**TEXTO SELECIONADO**
Na proposta inicial não contemplei esse estudo porque também não tinha bem a noção da realidade. Após fazermos o estudo prévio, gratuitamente, pois nada nos foi pago, é que nos deparámos com as dificuldades. Os passadiços tinham de ser construídos junto à linha de caminho-de-ferro porque ali não há inundações. E se houvesse tínhamos o projecto de engenharia que sustentava o embate da água, dos troncos, etc, etc. Vasco Estrela não aceitou os meus argumentos e foi contratar quem ele quis e os passadiços foram construídos sem projecto de engenharia, na borda de água.
Pôs-se a jeito para os políticos locais utilizarem o seu prestígio como arquitecta paisagista, a sua mão-de-obra, as pessoas do seu gabinete?
Estou sempre disposta a ajudar. Fiz o jardim da Ortiga e o da escola primária. Não me pus a jeito, ofereci sempre os meus préstimos.
Como é que foi essa zanga?
Muito violenta, ao telefone, dizendo-me que eu não estava a respeitar uma proposta que tinha feito. Os honorários eram baixos para o trabalho em questão, ainda envolviam a praia fluvial. Faço tudo gratuitamente, se for preciso. Ao fazer o estudo prévio é que me apercebi que em muitas zonas havia pilares de três metros.
Por isso é que passados seis meses os passadiços foram por água abaixo?
O que aconteceu foi por desatenção dos políticos ou porque foram seduzidos por empresas que facilitam. Estou a contar este assunto pela primeira vez. Enviei a minha solidariedade ao senhor presidente da câmara depois da zanga e após o desastre, para o caso de precisar de mim, mas até hoje não me respondeu.
Se houver uma reconstrução dos passadiços qual é a sua previsão?
Vão outra vez Tejo abaixo. Devido às alterações climáticas tudo é cada vez mais imprevisível. E as cheias dos 100 anos estão sempre na memória de todas as pessoas, e como refiro, os cálculos já são feitos para as cheias dos mil anos, isto é, 10 vezes mais intensas das que conhecemos. Aqueles passadiços custaram cerca de meio milhão de euros. Se vamos construí-los no mesmo sítio, com as mesmas técnicas, é outro desastre.
A intervenção no jardim da Ortiga e no jardim da escola primária foi com um projecto aprovado, contratualizado?

**DADOS DE ENTRADA**
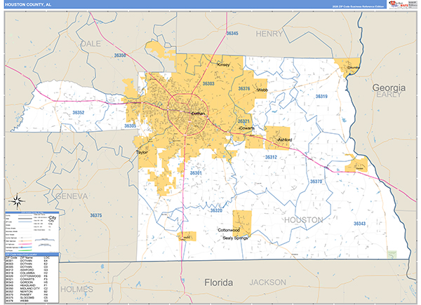This screenshot has width=421, height=305.
Task: Click the ZIP code 36343 label
Action: tap(359, 224)
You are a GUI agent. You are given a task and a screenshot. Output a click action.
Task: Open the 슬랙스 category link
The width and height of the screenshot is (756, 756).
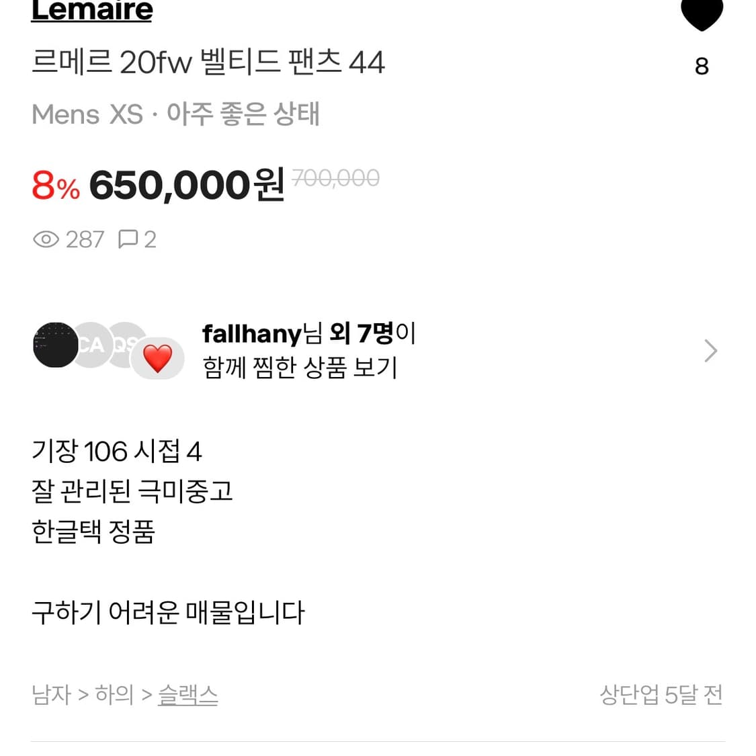coord(187,696)
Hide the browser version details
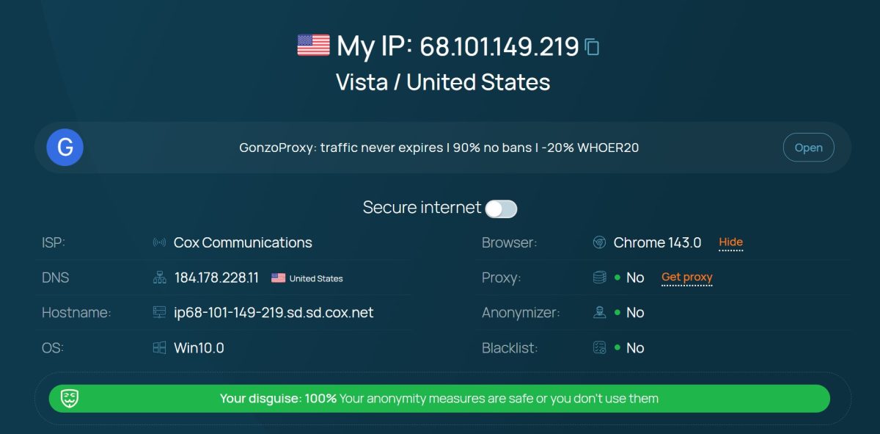 731,242
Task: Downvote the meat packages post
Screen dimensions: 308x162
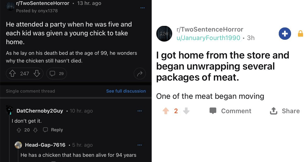Action: coord(186,111)
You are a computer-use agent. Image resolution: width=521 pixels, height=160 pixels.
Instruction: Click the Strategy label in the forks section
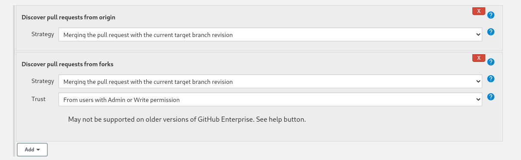tap(43, 81)
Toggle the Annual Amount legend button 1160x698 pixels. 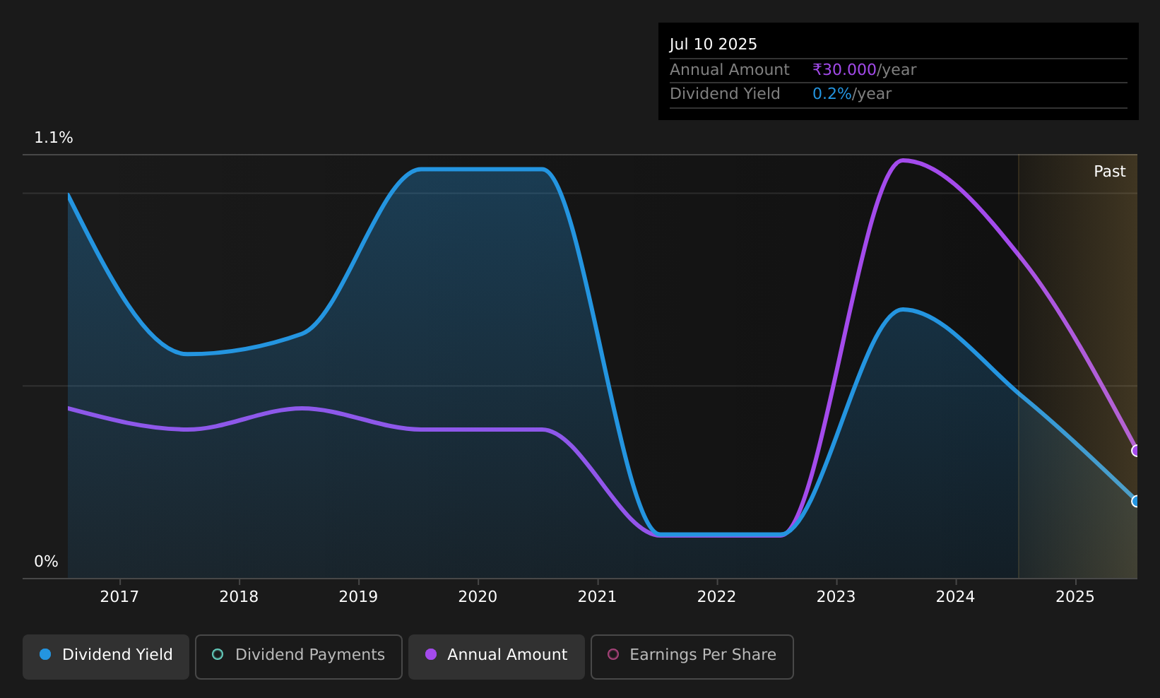click(497, 656)
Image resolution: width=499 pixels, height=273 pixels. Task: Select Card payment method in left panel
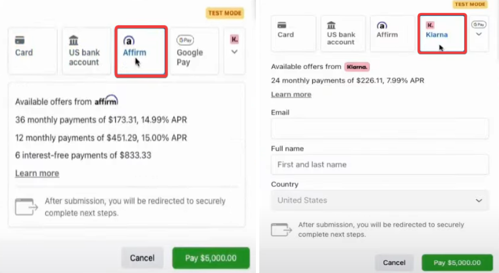coord(32,51)
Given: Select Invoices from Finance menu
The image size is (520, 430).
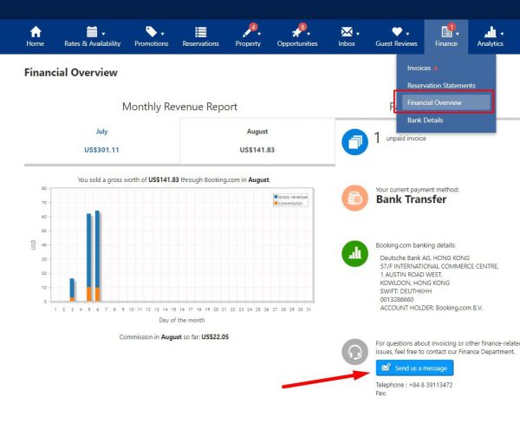Looking at the screenshot, I should pyautogui.click(x=419, y=68).
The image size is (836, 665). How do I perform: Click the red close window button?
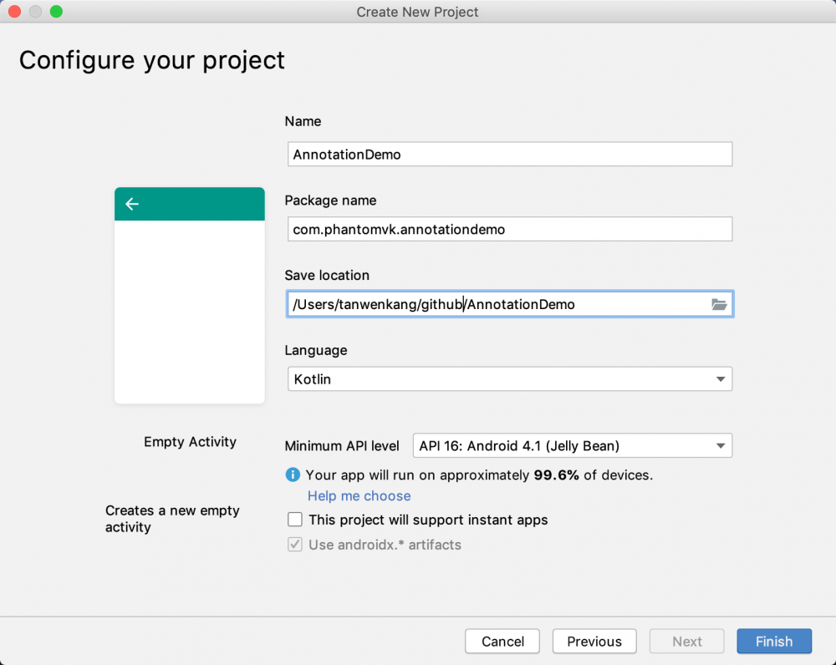(16, 12)
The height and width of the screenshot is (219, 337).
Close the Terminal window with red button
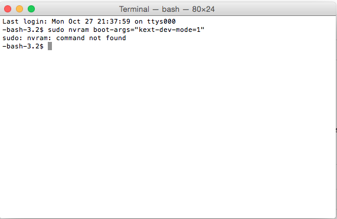pos(8,9)

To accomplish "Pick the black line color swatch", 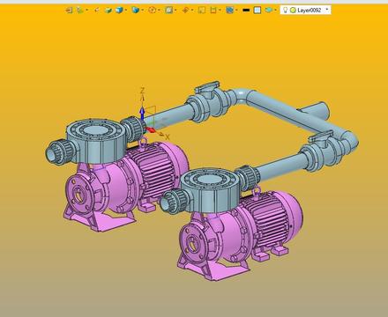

**TAREFA A REALIZAR**
Indique se cada afirmação abaixo está de acordo com a entrevista sobre os passadiços. Responda sim ou não e cite as palavras decisivas da entrevista.
1. Os passadiços foram construídos junto à linha de caminho-de-ferro.
2. O presidente da câmara respondeu à mensagem de solidariedade enviada após o desastre.
3. Os passadiços custaram cerca de meio milhão de euros.

**RESPOSTA AO PROBLEMA**
1. Não: «os passadiços foram construídos sem projecto de engenharia, na borda de água».
2. Não: «mas até hoje não me respondeu».
3. Sim: «Aqueles passadiços custaram cerca de meio milhão de euros».